Da ist nichts Kantiges, ein easygoing Geruch, wenn man die generelle Richtung mag. Nichts Erdiges bei mir, nichts Moosiges. Gefällig, auf eine gute Weise!

Mein Vorredner muss ich, was das „Geil, geil, geil“ betrifft, beipflichten. Also: Das ist auch ein sexy Duft, und zwar einer, der zu allen Geschlechtern super passt. Intellektuelle, tongue-in-cheek Sexyness mit einem Spritzer Ironie. Mehr der Flirt im Lift als die Verführung über die Tischfunzel hinweg in einer Cocktailbar. Leichtfüßig.

Haltbarkeit und Sillage keine Monster, zumindest nicht auf meinem Handgelenk. Ein leichter, klarer Duft für den Frühling oder den Sommer. Einen Kaffee oder eine Limo in der Sonne mit dem Date, aber auch im Büro, warum nicht? Kaufen werde ich ihn mir nicht, weil seine Vibes nah an Eau de Rhubarbe Écarlate sind, den ich zu solchen Anlässen gerne trage. Und er dürfte für meinen aktuellen Geschmack auch etwas femininer sein, Chypre Mojo/45 ist schon ein Hosenduft sozusagen.

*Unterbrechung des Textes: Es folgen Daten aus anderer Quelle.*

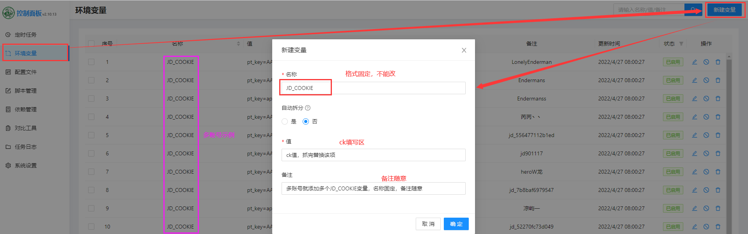
Task: Open the 状态 column filter dropdown
Action: point(681,44)
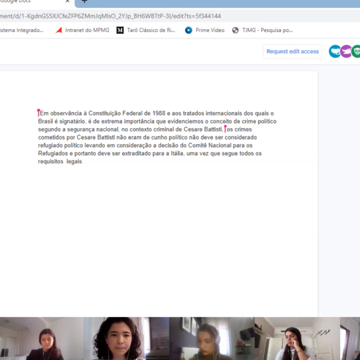Image resolution: width=360 pixels, height=360 pixels.
Task: Switch to the Google Docs tab
Action: (x=21, y=2)
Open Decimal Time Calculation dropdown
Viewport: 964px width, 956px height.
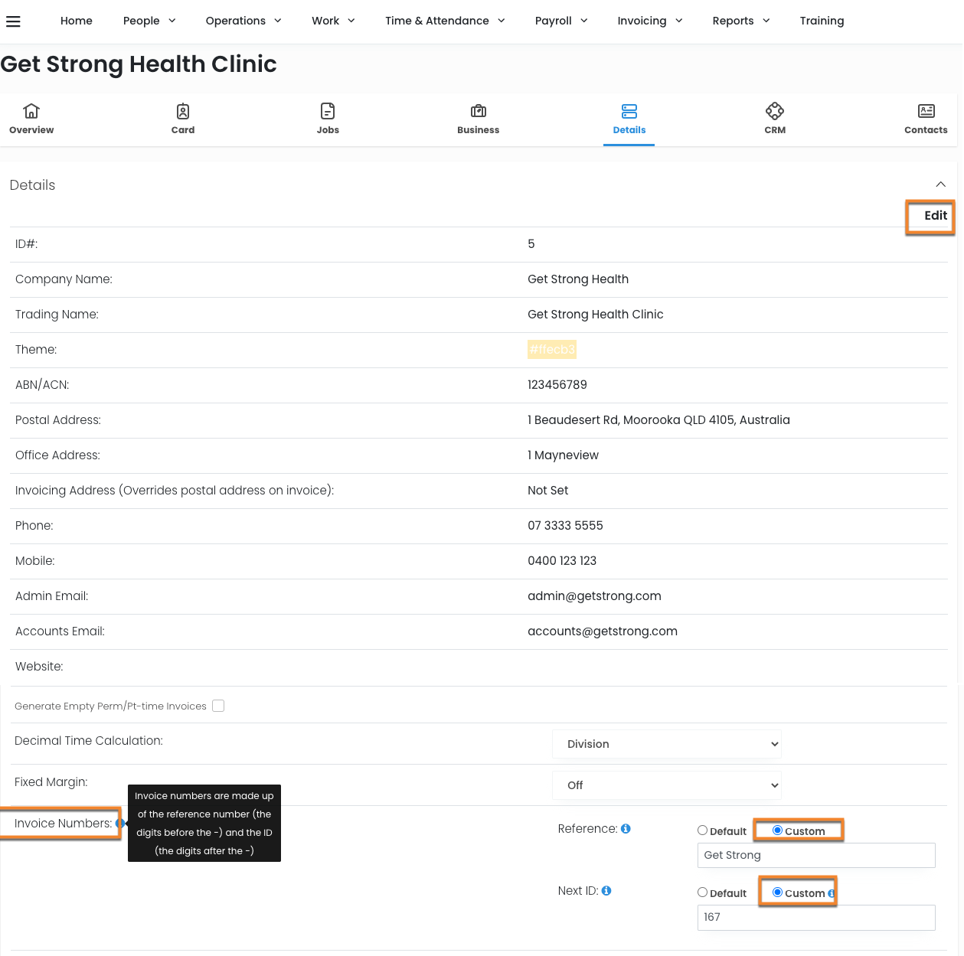[667, 744]
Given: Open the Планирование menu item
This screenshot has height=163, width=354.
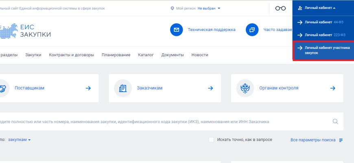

Die Komposition ist nicht das, was ich Chypre nennen würde, niemals, aber das, was ich Mojo nennen würden. Und ich leite über zum obligatorischen Laberteil:

Das titelgebende Mojo ist nicht nur das, was Austin Powers in einem seiner Filme verliert, sondern auch und vielmehr ein Amulett oder gleich der ganze Zauber, den man bei sich trägt. Als Talisman oder als Beutel, jedenfalls nah am Körper. Mojos kennt man aus afroamerikanischer Musik (Anspieltipp: Muddy Water – Got my mojo working); Mojo kommt aus der afrikanischen Hoodooreligion der in die USA verschleppten Sklaven. Südstaaten ja, sumpfiges Chypre, Louisianamoos dagegen nein. Es handelt sich aber um eine romantische, über Bilder, Songs und Bücher kommunizierte Vorstellung, eine ins Parfüm übersetzte Stimmung, nicht um die matschig-organischem Swamps. Das begrüße ich hier!
Aber zurück zum Mojo: Da Liebeszauber immer viel Nachfrage finden und durch Gebrauch und Bedeutungsveränderung des Worts wurde es auch mit dem bereits oben im Zusammenhang mit Austin Powers erwähnten Beiklang anreichert, der da heißt: Libido. Und das passt ja herrlich zu Musik, dem Anlock- und Anbahnungsmittel für amouröses Diesdas seit Anbeginn der Menschheit, eigentlich ganz ähnlich zur Parfümiererei.